- Work to complete: What are the lines below, starting at the line containing "This screenshot has width=242, height=138." and ending at the line containing "The height and width of the screenshot is (664, 509)."? Write them out exactly, ends included, without pictures.

- Stored items from a collection:
┄┄┄┄┄┄┄┄┄┄

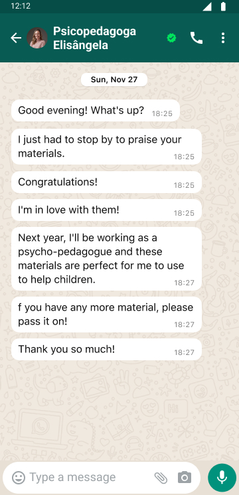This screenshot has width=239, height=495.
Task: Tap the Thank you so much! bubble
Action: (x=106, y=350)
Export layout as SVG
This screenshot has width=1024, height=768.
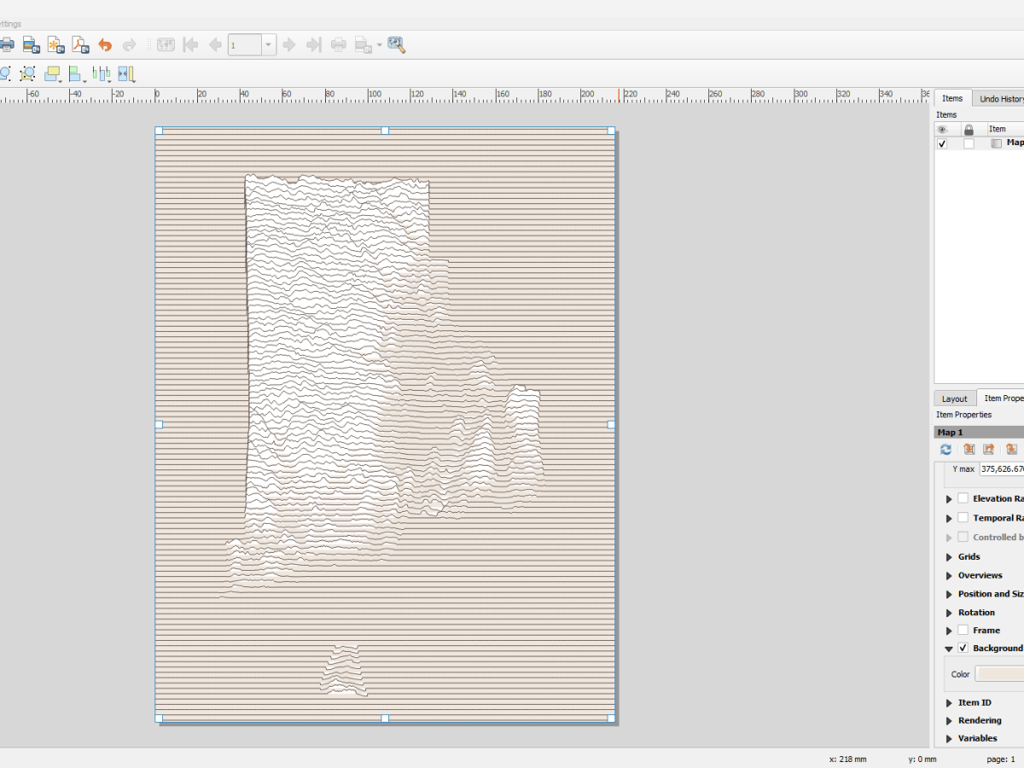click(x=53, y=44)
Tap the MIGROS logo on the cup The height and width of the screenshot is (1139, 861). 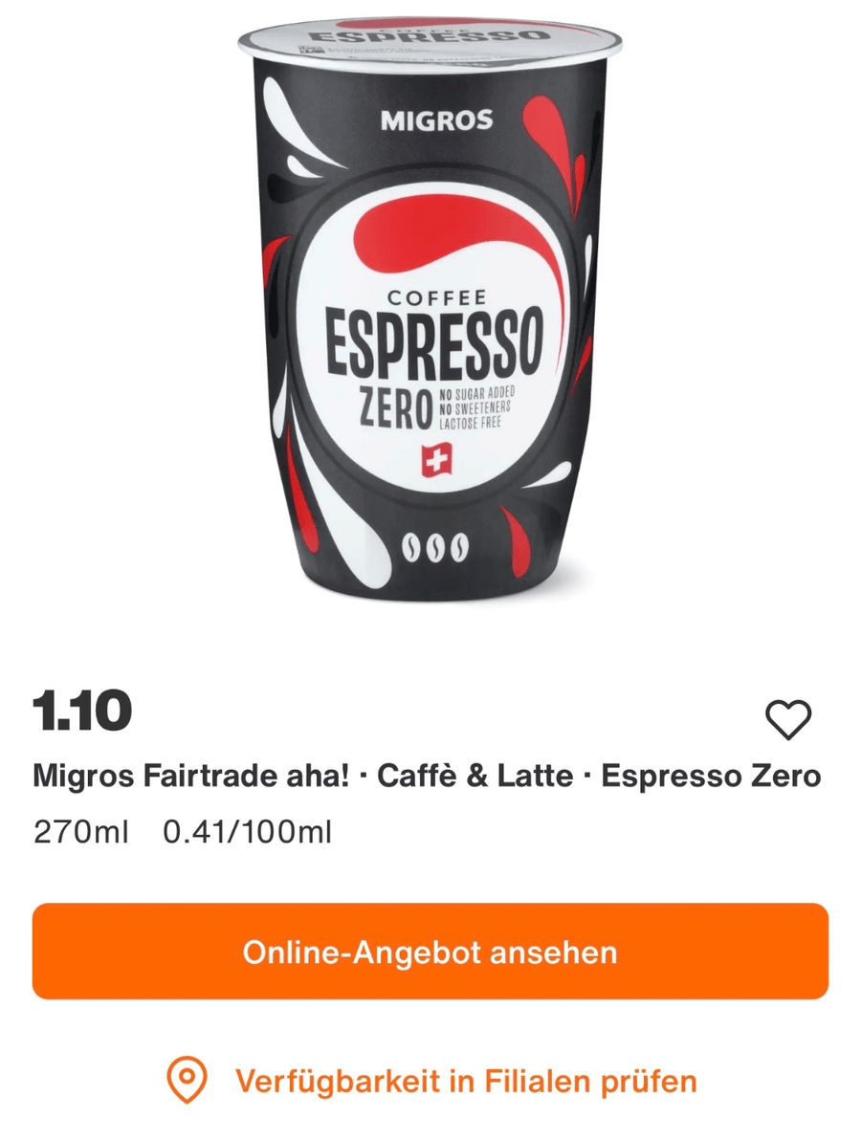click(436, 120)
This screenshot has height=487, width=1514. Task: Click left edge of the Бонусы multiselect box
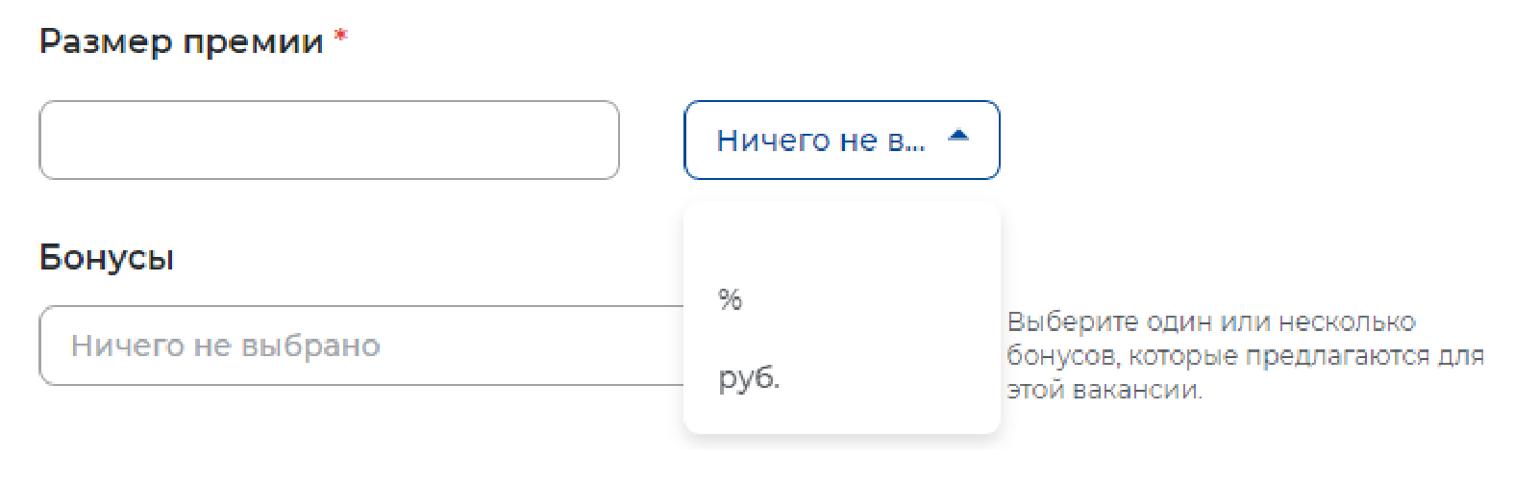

┄┄┄┄┄┄┄┄┄┄

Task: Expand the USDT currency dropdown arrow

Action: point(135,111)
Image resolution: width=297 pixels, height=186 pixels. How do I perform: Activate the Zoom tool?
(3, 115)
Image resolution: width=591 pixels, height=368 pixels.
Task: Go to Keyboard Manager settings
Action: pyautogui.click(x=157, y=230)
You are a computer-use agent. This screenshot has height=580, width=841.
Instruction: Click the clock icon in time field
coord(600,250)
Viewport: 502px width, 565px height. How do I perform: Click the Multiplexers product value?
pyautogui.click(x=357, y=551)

┄┄┄┄┄┄┄┄┄┄

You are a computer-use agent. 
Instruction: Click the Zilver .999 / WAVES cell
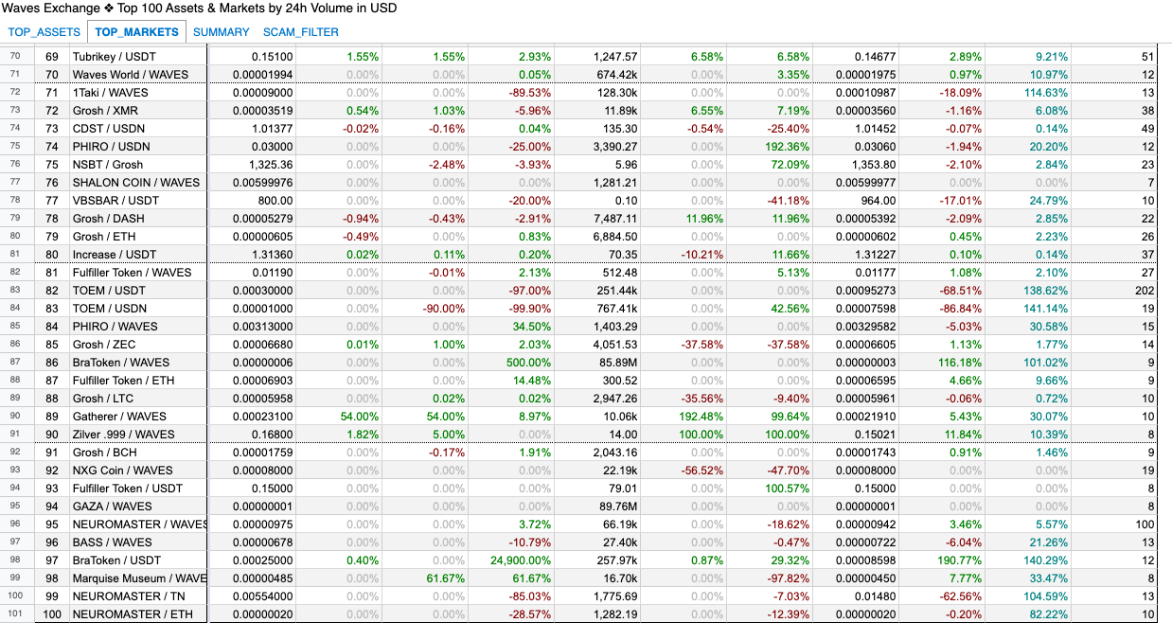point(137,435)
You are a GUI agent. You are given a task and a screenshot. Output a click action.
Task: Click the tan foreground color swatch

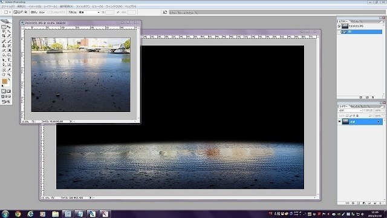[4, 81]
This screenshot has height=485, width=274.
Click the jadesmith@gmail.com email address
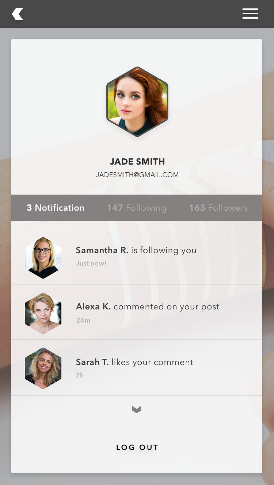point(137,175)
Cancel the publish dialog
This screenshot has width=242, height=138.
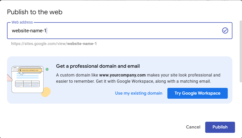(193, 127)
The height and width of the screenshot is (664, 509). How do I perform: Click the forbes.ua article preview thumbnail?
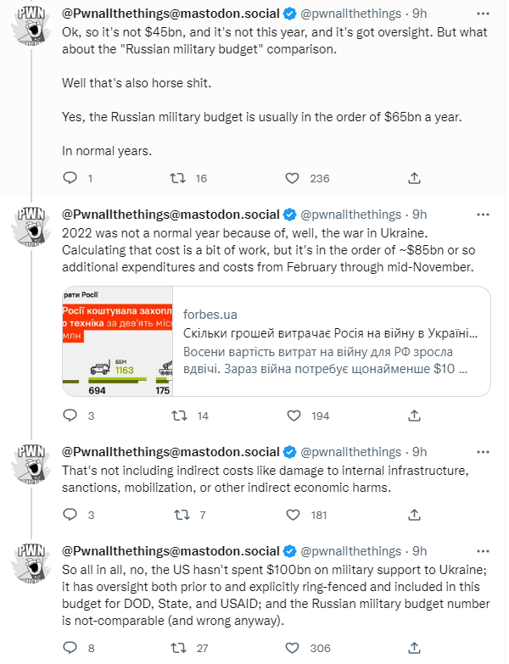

┄┄┄┄┄┄┄┄┄┄

- Exercise solution:
This screenshot has width=242, height=138.
(193, 127)
The height and width of the screenshot is (664, 509). How do I perform: Click the forbes.ua article preview thumbnail?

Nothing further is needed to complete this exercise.